The lovely Marley Shelton pretty much saves Jonathan Parker's (Untitled) from obscurity and the same high-class nonsense that it's attempting to skewer. As the seductive, sexy Madeliene Gray, an art gallery owner who uses a close friend to fund her underground aspirations, she is devilishly cool and confident -- plus one of the few people who seem to understand the adventurous "music" by composer Adrian Jacobs (Adam Goldberg).
It's essentially a full-blown satire about the modern age of contemporary art and the artists, faux-intellectuals and exhibitors who occupy it. Gray (Shelton) is a believer in her work, she runs shows in her gallery that are as demented and abstract as the artists that produced them, but Gray refuses to reform, sticking to her instincts as a talent scout, so to speak, someone who believes that misunderstood art is great art, perhaps to a fault.
She also seems to pick her bedmates, not by looks, not by personalities, but by artistic capabilites. She sees nothing in the commercial works of Josh Jacobs (which comedically all look the same), but gets off on the sounds effects, tonalities and bucket-kicking of his struggling brother's abstract orchestrations. Adrian (Goldberg) seems to get off on Madeliene because, well, she's good-looking -- he's completely lost of meaning inside of her sterile, pristine studio.
(Untitled) is a clear immersion into the world of these 30-something New Yorkers with linear, thick-headed ideas about art and interpretation whose intellectual ideologies don't match up. Jonathan Parker (who co-wrote the script with frequent writing partner Catherine DiNapoli) plays it for comedic results initially, to varying results, before stepping back and casting a more concerning eye. For all of its shrewd comedic perceptions and misfires alike, its an examination of perserverance and the meaning and burden of being an artist, no matter the medium.

▶ [Using the information]
- 1) In the review of (Untitled), write out everything from "(Untitled) is a" down to "matter the medium.", switching "New Yorkers" to "Manhattanites".
- 2) According to the review of (Untitled), who co-wrote the script with Jonathan Parker?
- 3) Summarize the review of (Untitled) in two sentences.

▶ [Data extract]
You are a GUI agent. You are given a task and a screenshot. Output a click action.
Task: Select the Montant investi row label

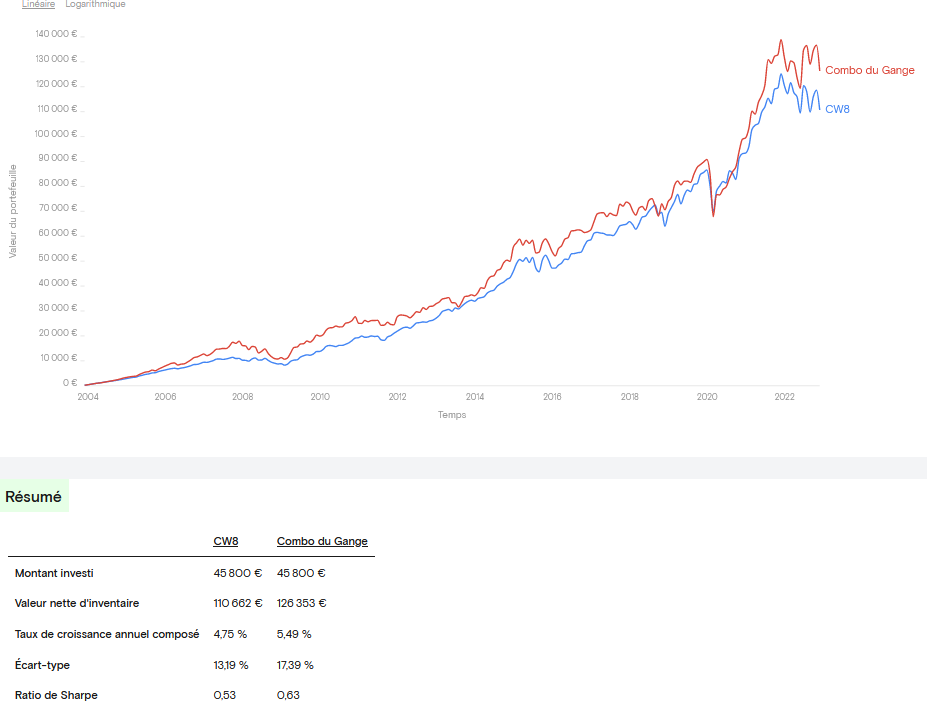(54, 573)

▶ [Answers by task]
- 1)
(Untitled) is a clear immersion into the world of these 30-something Manhattanites with linear, thick-headed ideas about art and interpretation whose intellectual ideologies don't match up. Jonathan Parker (who co-wrote the script with frequent writing partner Catherine DiNapoli) plays it for comedic results initially, to varying results, before stepping back and casting a more concerning eye. For all of its shrewd comedic perceptions and misfires alike, its an examination of perserverance and the meaning and burden of being an artist, no matter the medium.

- 2) Catherine DiNapoli, his frequent writing partner.

- 3) Jonathan Parker's (Untitled) is a satire of the contemporary art world, and Marley Shelton largely saves it as Madeliene Gray, a gallery owner who believes misunderstood art is great art and champions the abstract music of composer Adrian Jacobs over his brother Josh's commercial work. The film starts out playing for comedy with varying results before taking a more concerned look, and despite its misfires it examines perseverance and the meaning and burden of being an artist.